# Extracted entries start

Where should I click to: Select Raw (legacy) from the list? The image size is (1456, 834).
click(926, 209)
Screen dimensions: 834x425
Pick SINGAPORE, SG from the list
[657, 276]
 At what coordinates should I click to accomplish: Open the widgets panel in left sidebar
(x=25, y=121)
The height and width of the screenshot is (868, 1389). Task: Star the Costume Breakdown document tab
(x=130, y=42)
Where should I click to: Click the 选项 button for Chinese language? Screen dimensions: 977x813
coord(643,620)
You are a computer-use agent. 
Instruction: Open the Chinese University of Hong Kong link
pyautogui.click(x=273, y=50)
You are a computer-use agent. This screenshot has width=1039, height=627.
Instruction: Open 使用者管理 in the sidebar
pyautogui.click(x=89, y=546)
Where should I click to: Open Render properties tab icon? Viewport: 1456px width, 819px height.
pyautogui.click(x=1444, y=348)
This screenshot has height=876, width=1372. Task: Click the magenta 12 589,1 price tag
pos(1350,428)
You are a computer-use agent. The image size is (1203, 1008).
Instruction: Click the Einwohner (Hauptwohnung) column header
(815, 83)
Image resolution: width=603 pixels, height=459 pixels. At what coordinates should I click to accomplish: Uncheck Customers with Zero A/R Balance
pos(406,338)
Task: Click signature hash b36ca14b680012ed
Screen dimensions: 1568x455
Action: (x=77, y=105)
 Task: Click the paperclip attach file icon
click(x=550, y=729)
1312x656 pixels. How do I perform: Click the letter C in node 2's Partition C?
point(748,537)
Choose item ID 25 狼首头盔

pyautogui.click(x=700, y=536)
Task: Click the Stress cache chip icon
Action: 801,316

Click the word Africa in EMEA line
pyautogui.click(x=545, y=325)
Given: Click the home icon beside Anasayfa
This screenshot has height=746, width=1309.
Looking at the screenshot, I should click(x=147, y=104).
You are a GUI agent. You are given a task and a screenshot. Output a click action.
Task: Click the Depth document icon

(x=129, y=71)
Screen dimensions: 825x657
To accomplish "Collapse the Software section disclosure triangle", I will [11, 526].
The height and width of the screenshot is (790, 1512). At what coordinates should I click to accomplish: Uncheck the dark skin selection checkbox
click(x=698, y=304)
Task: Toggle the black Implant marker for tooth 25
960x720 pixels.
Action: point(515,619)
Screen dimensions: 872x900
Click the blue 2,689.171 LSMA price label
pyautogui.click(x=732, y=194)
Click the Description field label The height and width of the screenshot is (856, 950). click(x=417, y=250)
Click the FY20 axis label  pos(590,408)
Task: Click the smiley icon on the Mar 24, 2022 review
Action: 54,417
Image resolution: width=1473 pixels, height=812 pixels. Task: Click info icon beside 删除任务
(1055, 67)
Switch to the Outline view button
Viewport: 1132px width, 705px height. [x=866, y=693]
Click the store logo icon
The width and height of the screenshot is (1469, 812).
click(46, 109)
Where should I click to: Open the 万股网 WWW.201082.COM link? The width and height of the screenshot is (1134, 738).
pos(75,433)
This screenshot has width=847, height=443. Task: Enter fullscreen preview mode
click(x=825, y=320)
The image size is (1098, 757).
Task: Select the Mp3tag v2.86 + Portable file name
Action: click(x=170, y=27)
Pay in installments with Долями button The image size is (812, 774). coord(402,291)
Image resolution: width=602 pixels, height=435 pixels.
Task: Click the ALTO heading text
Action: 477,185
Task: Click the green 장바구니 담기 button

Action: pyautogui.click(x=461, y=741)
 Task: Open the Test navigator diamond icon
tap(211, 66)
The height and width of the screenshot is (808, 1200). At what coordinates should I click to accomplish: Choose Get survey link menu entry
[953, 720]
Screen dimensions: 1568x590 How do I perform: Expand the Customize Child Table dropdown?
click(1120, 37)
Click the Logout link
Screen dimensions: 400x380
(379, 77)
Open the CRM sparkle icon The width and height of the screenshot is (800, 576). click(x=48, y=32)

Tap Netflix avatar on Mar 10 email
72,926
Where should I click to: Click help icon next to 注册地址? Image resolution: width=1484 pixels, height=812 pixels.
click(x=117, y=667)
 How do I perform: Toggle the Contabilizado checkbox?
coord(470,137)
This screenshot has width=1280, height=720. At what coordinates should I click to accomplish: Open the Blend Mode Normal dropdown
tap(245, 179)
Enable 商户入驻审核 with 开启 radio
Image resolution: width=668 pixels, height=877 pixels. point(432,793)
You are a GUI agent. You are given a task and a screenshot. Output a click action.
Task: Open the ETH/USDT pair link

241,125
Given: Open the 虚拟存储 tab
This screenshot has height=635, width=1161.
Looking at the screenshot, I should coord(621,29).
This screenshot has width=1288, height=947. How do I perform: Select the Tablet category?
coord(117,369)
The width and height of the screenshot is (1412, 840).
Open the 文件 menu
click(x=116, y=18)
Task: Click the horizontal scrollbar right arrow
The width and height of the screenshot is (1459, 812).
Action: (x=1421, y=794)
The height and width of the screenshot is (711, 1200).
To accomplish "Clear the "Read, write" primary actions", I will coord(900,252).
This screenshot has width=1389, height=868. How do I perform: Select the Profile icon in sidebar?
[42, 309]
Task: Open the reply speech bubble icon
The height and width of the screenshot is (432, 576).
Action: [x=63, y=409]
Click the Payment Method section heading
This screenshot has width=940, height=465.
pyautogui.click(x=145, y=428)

# Extracted entries end

Exercise: Render every line of the material above as a numbered list, omitting the blank lines.

Result:
1. Where should I click to: Select Raw (legacy) from the list? The image size is (1456, 834).
2. click(926, 209)
3. Screen dimensions: 834x425
4. Pick SINGAPORE, SG from the list
5. [657, 276]
6.  At what coordinates should I click to accomplish: Open the widgets panel in left sidebar
7. (x=25, y=121)
8. The height and width of the screenshot is (868, 1389). Task: Star the Costume Breakdown document tab
9. (x=130, y=42)
10. Where should I click to: Click the 选项 button for Chinese language? Screen dimensions: 977x813
11. coord(643,620)
12. You are a computer-use agent. 
13. Instruction: Open the Chinese University of Hong Kong link
14. pyautogui.click(x=273, y=50)
15. You are a computer-use agent. This screenshot has width=1039, height=627.
16. Instruction: Open 使用者管理 in the sidebar
17. pyautogui.click(x=89, y=546)
18. Where should I click to: Open Render properties tab icon? Viewport: 1456px width, 819px height.
19. pyautogui.click(x=1444, y=348)
20. This screenshot has height=876, width=1372. Task: Click the magenta 12 589,1 price tag
21. pos(1350,428)
22. You are a computer-use agent. The image size is (1203, 1008).
23. Instruction: Click the Einwohner (Hauptwohnung) column header
24. (815, 83)
25. Image resolution: width=603 pixels, height=459 pixels. At what coordinates should I click to accomplish: Uncheck Customers with Zero A/R Balance
26. pos(406,338)
27. Task: Click signature hash b36ca14b680012ed
28. Screen dimensions: 1568x455
29. Action: (x=77, y=105)
30.  Task: Click the paperclip attach file icon
31. click(x=550, y=729)
32. 1312x656 pixels. How do I perform: Click the letter C in node 2's Partition C?
33. point(748,537)
34. Choose item ID 25 狼首头盔
35. pyautogui.click(x=700, y=536)
36. Task: Click the Stress cache chip icon
37. Action: 801,316
38. Click the word Africa in EMEA line
39. pyautogui.click(x=545, y=325)
40. Given: Click the home icon beside Anasayfa
41. This screenshot has height=746, width=1309.
42. Looking at the screenshot, I should click(x=147, y=104).
43. You are a GUI agent. You are given a task and a screenshot. Output a click action.
44. Task: Click the Depth document icon
45. (x=129, y=71)
46. Screen dimensions: 825x657
47. To accomplish "Collapse the Software section disclosure triangle", I will [11, 526].
48. The height and width of the screenshot is (790, 1512). At what coordinates should I click to accomplish: Uncheck the dark skin selection checkbox
49. click(x=698, y=304)
50. Task: Toggle the black Implant marker for tooth 25
51. 960x720 pixels.
52. Action: point(515,619)
53. Screen dimensions: 872x900
54. Click the blue 2,689.171 LSMA price label
55. pyautogui.click(x=732, y=194)
56. Click the Description field label The height and width of the screenshot is (856, 950). click(x=417, y=250)
57. Click the FY20 axis label  pos(590,408)
58. Task: Click the smiley icon on the Mar 24, 2022 review
59. Action: 54,417
60. Image resolution: width=1473 pixels, height=812 pixels. Task: Click info icon beside 删除任务
61. (1055, 67)
62. Switch to the Outline view button
63. Viewport: 1132px width, 705px height. [x=866, y=693]
64. Click the store logo icon
65. The width and height of the screenshot is (1469, 812).
66. click(46, 109)
67. Where should I click to: Open the 万股网 WWW.201082.COM link? The width and height of the screenshot is (1134, 738).
68. pos(75,433)
69. This screenshot has width=847, height=443. Task: Enter fullscreen preview mode
70. click(x=825, y=320)
71. The image size is (1098, 757).
72. Task: Select the Mp3tag v2.86 + Portable file name
73. Action: click(x=170, y=27)
74. Pay in installments with Долями button The image size is (812, 774). coord(402,291)
75. Image resolution: width=602 pixels, height=435 pixels.
76. Task: Click the ALTO heading text
77. Action: 477,185
78. Task: Click the green 장바구니 담기 button
79. Action: pyautogui.click(x=461, y=741)
80.  Task: Open the Test navigator diamond icon
81. tap(211, 66)
82. The height and width of the screenshot is (808, 1200). At what coordinates should I click to accomplish: Choose Get survey link menu entry
83. [953, 720]
84. Screen dimensions: 1568x590 How do I perform: Expand the Customize Child Table dropdown?
85. click(1120, 37)
86. Click the Logout link
87. Screen dimensions: 400x380
88. (379, 77)
89. Open the CRM sparkle icon The width and height of the screenshot is (800, 576). click(x=48, y=32)
90. Tap Netflix avatar on Mar 10 email
91. 72,926
92. Where should I click to: Click help icon next to 注册地址? Image resolution: width=1484 pixels, height=812 pixels.
93. click(x=117, y=667)
94.  How do I perform: Toggle the Contabilizado checkbox?
95. coord(470,137)
96. This screenshot has width=1280, height=720. At what coordinates should I click to accomplish: Open the Blend Mode Normal dropdown
97. tap(245, 179)
98. Enable 商户入驻审核 with 开启 radio
99. Image resolution: width=668 pixels, height=877 pixels. point(432,793)
100. You are a GUI agent. You are given a task and a screenshot. Output a click action.
101. Task: Open the ETH/USDT pair link
102. 241,125
103. Given: Open the 虚拟存储 tab
104. This screenshot has height=635, width=1161.
105. Looking at the screenshot, I should coord(621,29).
106. This screenshot has width=1288, height=947. How do I perform: Select the Tablet category?
107. coord(117,369)
108. The width and height of the screenshot is (1412, 840).
109. Open the 文件 menu
110. click(x=116, y=18)
111. Task: Click the horizontal scrollbar right arrow
112. The width and height of the screenshot is (1459, 812).
113. Action: (x=1421, y=794)
114. The height and width of the screenshot is (711, 1200).
115. To accomplish "Clear the "Read, write" primary actions", I will coord(900,252).
116. This screenshot has width=1389, height=868. How do I perform: Select the Profile icon in sidebar?
117. [42, 309]
118. Task: Open the reply speech bubble icon
119. The height and width of the screenshot is (432, 576).
120. Action: [x=63, y=409]
121. Click the Payment Method section heading
122. This screenshot has width=940, height=465.
123. pyautogui.click(x=145, y=428)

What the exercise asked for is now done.